§ Exercise objective:
With the string "Hide" as the filter, copy each matching line from the records.

(Information shown begins)

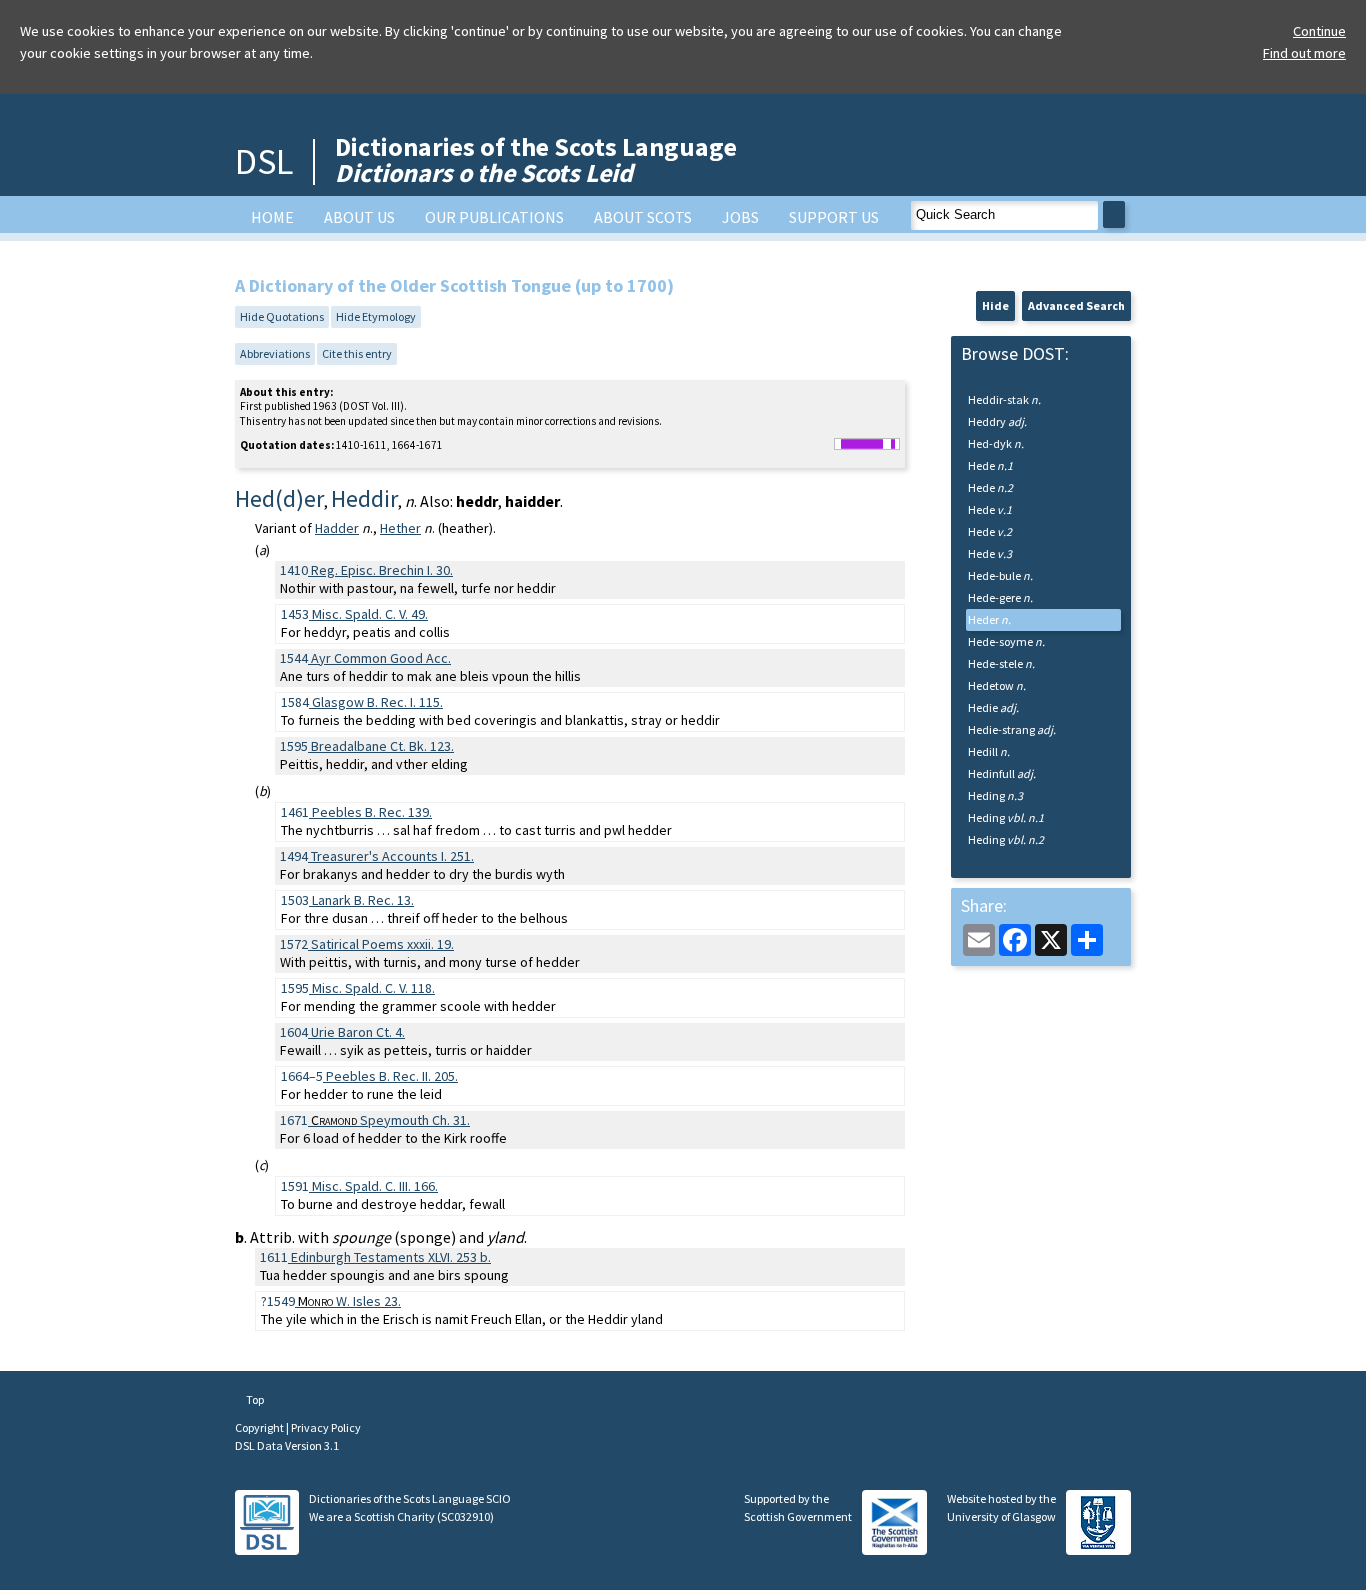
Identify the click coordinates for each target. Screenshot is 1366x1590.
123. (382, 746)
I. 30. (382, 570)
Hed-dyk (996, 443)
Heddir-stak (1004, 399)
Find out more (1304, 53)
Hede (990, 465)
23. (349, 1301)
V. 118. (373, 988)
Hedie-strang (1012, 729)
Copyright (260, 1427)
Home (272, 217)
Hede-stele (1001, 663)
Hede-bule (1000, 575)
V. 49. (370, 614)
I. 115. (377, 702)
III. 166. (375, 1186)
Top (254, 1399)
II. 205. (392, 1076)
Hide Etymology (376, 316)
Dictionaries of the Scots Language (536, 159)
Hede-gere (1000, 597)
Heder (989, 619)
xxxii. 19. (382, 944)
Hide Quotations (282, 316)
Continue (1319, 31)
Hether (400, 528)
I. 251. (392, 856)
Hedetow (997, 685)
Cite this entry (357, 353)
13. (363, 900)
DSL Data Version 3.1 (287, 1445)
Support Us (834, 217)
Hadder (337, 528)
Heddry (997, 421)
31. (390, 1120)
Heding (995, 795)
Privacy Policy (326, 1427)
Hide (995, 305)
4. (358, 1032)
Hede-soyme (1006, 641)
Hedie (993, 707)
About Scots (643, 217)
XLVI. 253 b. (391, 1257)
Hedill (989, 751)
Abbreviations (275, 353)
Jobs (740, 217)
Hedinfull (1002, 773)
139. (372, 812)
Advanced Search (1076, 305)
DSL (264, 161)
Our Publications (494, 217)
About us (359, 217)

(Information shown ends)

§ Written solution:
Hide Etymology (376, 316)
Hide Quotations (282, 316)
Hide (995, 305)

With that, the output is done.